The most direct way is to drive your critical flows with an agent that operates a real browser and reports whether it reached the goal. With a tool like BrowserBash you write a plain-English objective, such as completing checkout or signing up, and an AI agent navigates your live pages step by step and returns a pass/fail verdict. A passing run is strong evidence that consumer agents like Atlas or Comet can complete the same journey, because they use the same reason-act-observe approach. Failures point you straight at the element or step where the page is hard for an agent to read.

What makes a website hard for AI agents to navigate?

The usual culprits are non-semantic markup (a styled <div> used as a button with no role), layout instability where the primary action moves around across similar pages, hidden or overlapping elements, unlabeled inputs, and success states communicated only by a subtle visual change with no text or URL update. Interruptions like cookie banners, pop-ups, and age gates also derail agents that have to treat each one as a detour rather than the goal.
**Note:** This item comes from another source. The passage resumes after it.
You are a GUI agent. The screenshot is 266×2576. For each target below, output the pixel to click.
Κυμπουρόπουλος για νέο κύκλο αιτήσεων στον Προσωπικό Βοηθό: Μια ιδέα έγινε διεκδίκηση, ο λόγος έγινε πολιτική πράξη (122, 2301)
Most of these break agents while a determined human pushes through anyway, which is why they hide until you test specifically for agent-legibility.

Is agent-legibility testing the same as accessibility testing?

They overlap heavily but are not identical. Both agents and assistive technologies like screen readers consume the accessibility tree rather than the pixels, so semantic HTML, ARIA roles, and proper labels help both — and a site that works well with VoiceOver or NVDA usually works well with agents. The difference is that agents also plan multi-step tasks and reason about which control to use, so they can be derailed by interstitials and ambiguous affordances a screen-reader user would simply tab past. Run accessibility audits to fix the foundation, then run live agent walkthroughs to confirm end-to-end task completion.

Do I need a paid API key to test my site for AI agents?

No. BrowserBash is free and open-source, requires no account to run, and is Ollama-first, so it defaults to a local model where nothing leaves your machine and your model bill is $0. You only need Node 18 or newer and Chrome for the default local provider. The honest caveat is that very small local models (8B and under) are unreliable on long multi-step flows, so for real checkout-style journeys use a mid-size local model in the Qwen3 or Llama 3.3 70B class, or supply an Anthropic or OpenAI key for the hardest paths.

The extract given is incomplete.